Pure functions do no real-world work.

Yes, this is the catch, pure functions are difficult to work with and make our lives as developers more unpredictable and frustrating but we need side effects and in functional programming we deal with them by keeping track of them, enveloping them into containers and pushing them at the side of our program where we accept side effect to happen but, let’s say, under supervision.

Functional programming doesn’t eliminate or hide side effect, it pushes them into confined and controlled spaces where it’s easier to work with and this handling is explicit and clear to the developer that then becomes aware of side effects.

Over the years scientists and programmers all around the world have developed (and are still actively working on) a lot of techniques and tools to have side effects that we can control and deal with.

Before these techniques were discovered and developed in Haskell, the researchers that built Haskell were having a very difficult time to just use pure functions and they didn’t really know how interact with the operating system, read files, execute commands until monads were understood to be the key of sequential computation and to be useful to wrap side effects! Have a look at the interesting story of the development of Haskell to learn more about the history and development of FP.

I want to add that functional programming is also about working with the tools and techniques to deal with side effects efficiently and cleanly, to understand and build an intuition and fluency that allows us developers to reason at a different level about side effects.

Right now is too early to introduce and talk about these tools and techniques, we need a bit more background but you can already start assimilating the facts that:

  • side effects are bad;
  • pure functions have no side effects;
  • we need side effects to interact with the world;
  • thus we need tools and techniques to tightly control and handle side effects;
  • we usually handle side effects in a controlled environment at the sides of your core logic.

A very good resource to get an all round understanding of pure function is provided by Chapter 1 of Functional Programming in Scala

Exercises 4.3

4.3.1

Write a pure function List[A] => Int that counts the number of elements in the given list. Be mindful to not use mutable variables or it wouldn’t be a pure function. Is it possible at all?

Loops and immutable values

From the previous exercise you should have noticed that it’s not possible to use a classic for/while loop without using mutable variables. This is because of the very nature of the loop itself.

An imperative style loop needs to update a shared state (in many cases a variable defined outside the loop) to perform it job. The instruction it contains are executed a certain amount of time, in accordance with the condition of the loop and the result of each iteration is stored in this shared state that ultimately becomes the result of the entire loop.

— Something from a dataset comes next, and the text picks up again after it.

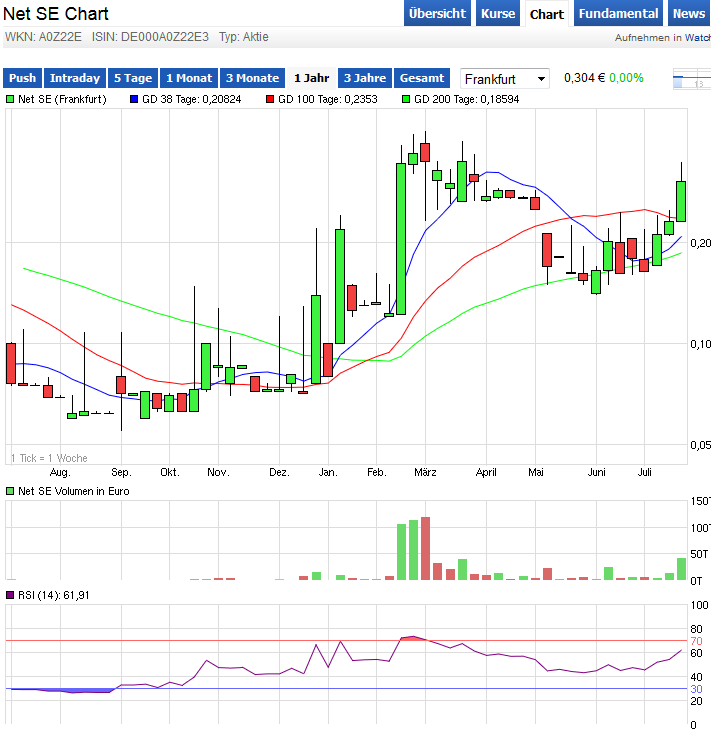This screenshot has width=711, height=737.
Task: Show the 5 Tage chart range
Action: tap(132, 78)
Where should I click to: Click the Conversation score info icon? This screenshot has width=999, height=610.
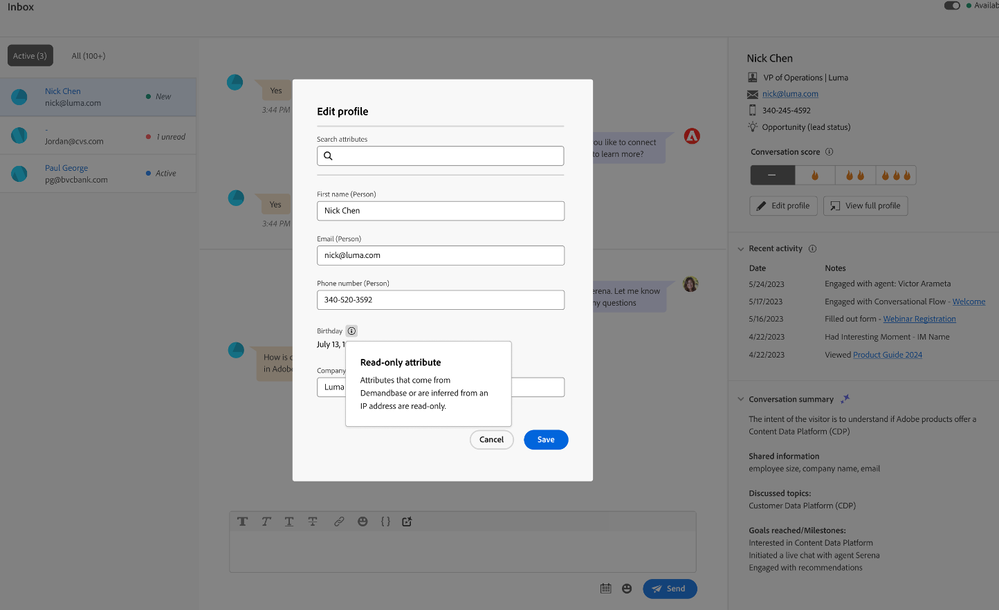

Taking this reasoning to its logical conclusion we can say that a loop has side effects and mutable variables allow these side effects. So they should be avoided.

This can sound like a big crippling problem for a developer. How can we work without loops? We have already started to build the tools necessary to understand how to work in a pure manner in FP and in the next few chapters we will carry this work on and we will analyse and discuss the techniques used to overcome this apparent limitation and actually gain more power and elegance from our code: immutable data structures and recursion.

As this answer on StackOverflow points out, using pure functions and immutable variables allows us to prove facts about our system (functions, data) that we can later use to abstract over the details and understand. We will cover immutable data structures in a future chapter but if you like you can understand more about how immutable variables this article is a good introduction. The article is about OOP but it recognizes that they do not fit directly in the OOP world.